Fußball
Hertha schielt nach oben: «Brauchen Top-Organisation»

Hertha will die positive Serie in den Geisterspielen fortsetzen. In Dortmund wartet allerdings eine besonders schwere Aufgabe. Jubilar Labbadia verlangt von seinen Profis eine «Top-Organisation». Die lange Ausfall-Liste soll kein Alibi sein.

Samstag, 06.06.2020, 10:17 Uhr aktualisiert: 06.06.2020, 10:32 Uhr
Bruno Labbadia, Trainer von Hertha, gestikuliert am Spielfeldrand.
Bruno Labbadia, Trainer von Hertha, gestikuliert am Spielfeldrand. Foto: Alexander Hassenstein

Berlin (dpa) - Michael Preetz erwartet «eine intensive Auseinandersetzung», Bruno Labbadia verlangt von seinem Personal eine «Top-Organisation». Hertha BSC tritt als Mannschaft der Stunde zum nächsten Geisterspiel in der Fußball-Bundesliga beim Tabellenzweiten Borussia Dortmund an und schielt zumindest vorsichtig nach oben. «Wenn wir können, wollen wir versuchen, dem Gegner auch immer unser Spiel aufzuzwängen», erklärte Trainer Labbadia trotz des nächsten starken Gegners.

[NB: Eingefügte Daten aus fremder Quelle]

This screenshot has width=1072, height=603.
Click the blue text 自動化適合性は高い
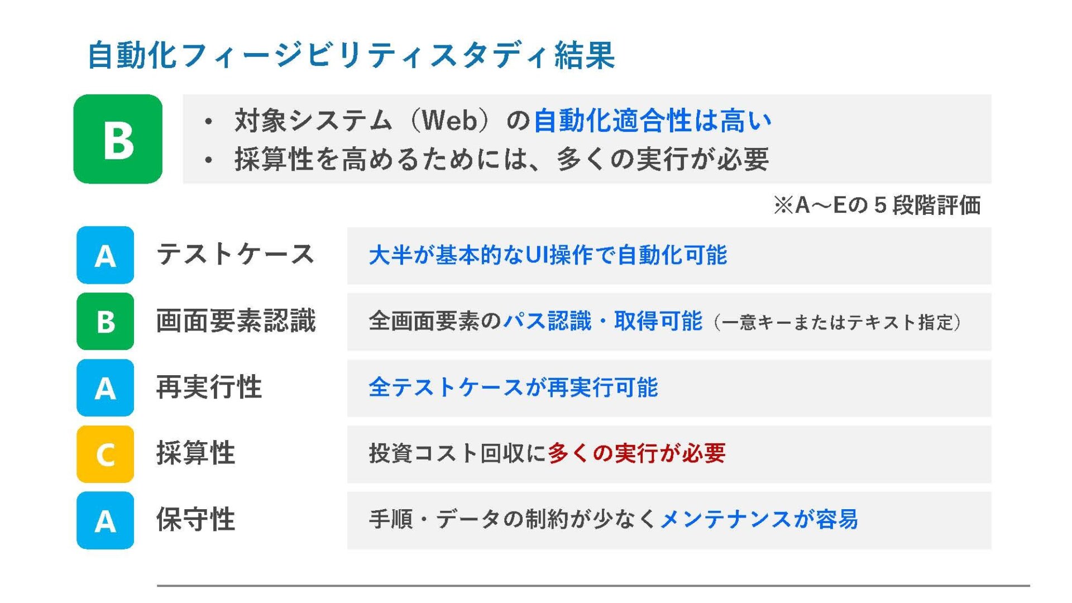652,121
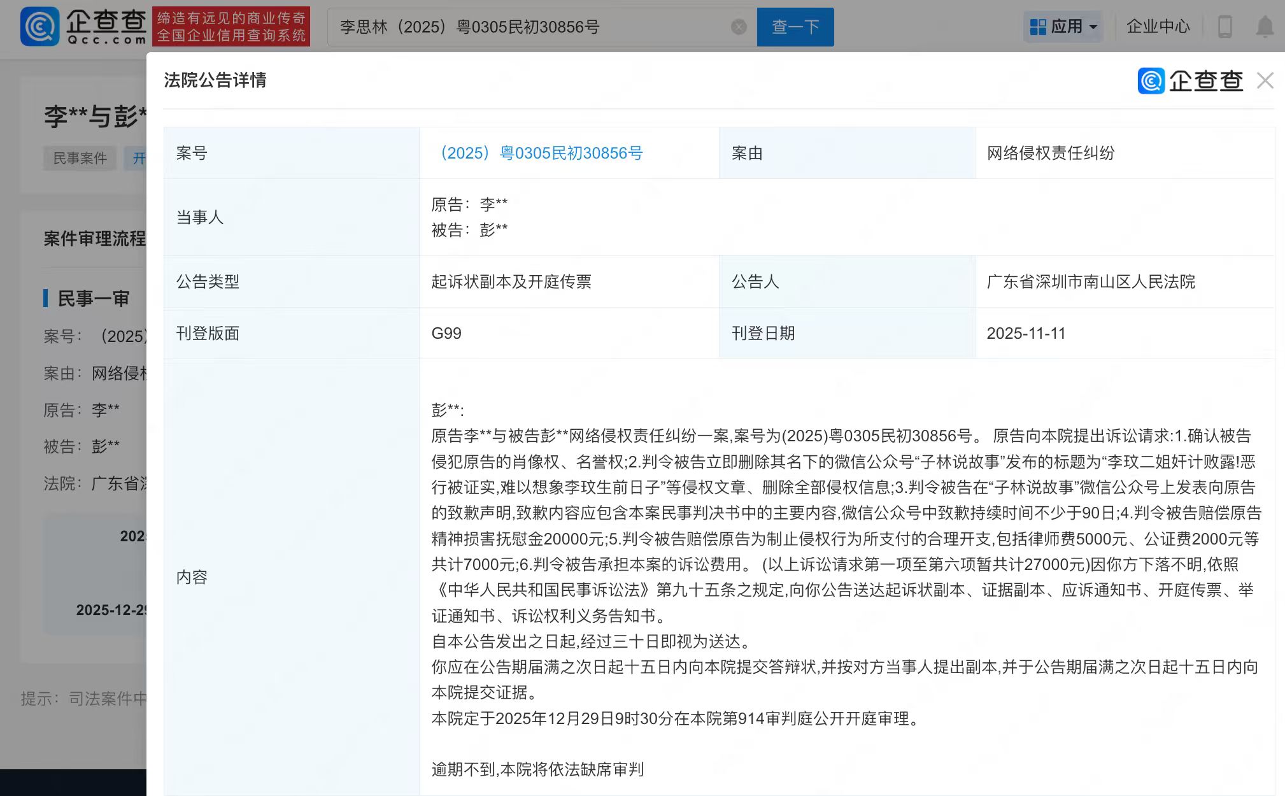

Die Berliner möchten auch am Samstag (18.30 Uhr/Sky) die Ungeschlagen-Serie unter ihrem neuen Chefcoach fortsetzen. Was es dazu braucht, ist dem Trainer klar: «Wir müssen defensiv toporganisiert sein - und auch mit dem Ball einiges tun und uns zeigen. Gegen Dortmund ist das nicht so einfach. Entscheidend wird sein, wie reagieren wir auf bestimmte Phasen.» Der letzte Hertha-Sieg in Dortmund datiert vom Dezember 2013 (2:1).

Für Manager Preetz spielt der BVB unter Favre «eine starke Saison», auch wenn der Abstand zu Dauermeister München schon wieder sieben Punkte beträgt. «Auch gegen die Bayern war es ein Topauftritt, sie haben ein bisschen unglücklich verloren», erinnerte der Hertha-Manager an das jüngste 0:1 der Borussia gegen den Tabellenführer. Auch Preetz betonte, dass Abwehr allein im Signal Iduna Park nicht reichen wird: «Man braucht eine gemeinsame gute defensive Strategie, aber auch Angriffe nach vorn, um in die torgefährliche Zone zu kommen.»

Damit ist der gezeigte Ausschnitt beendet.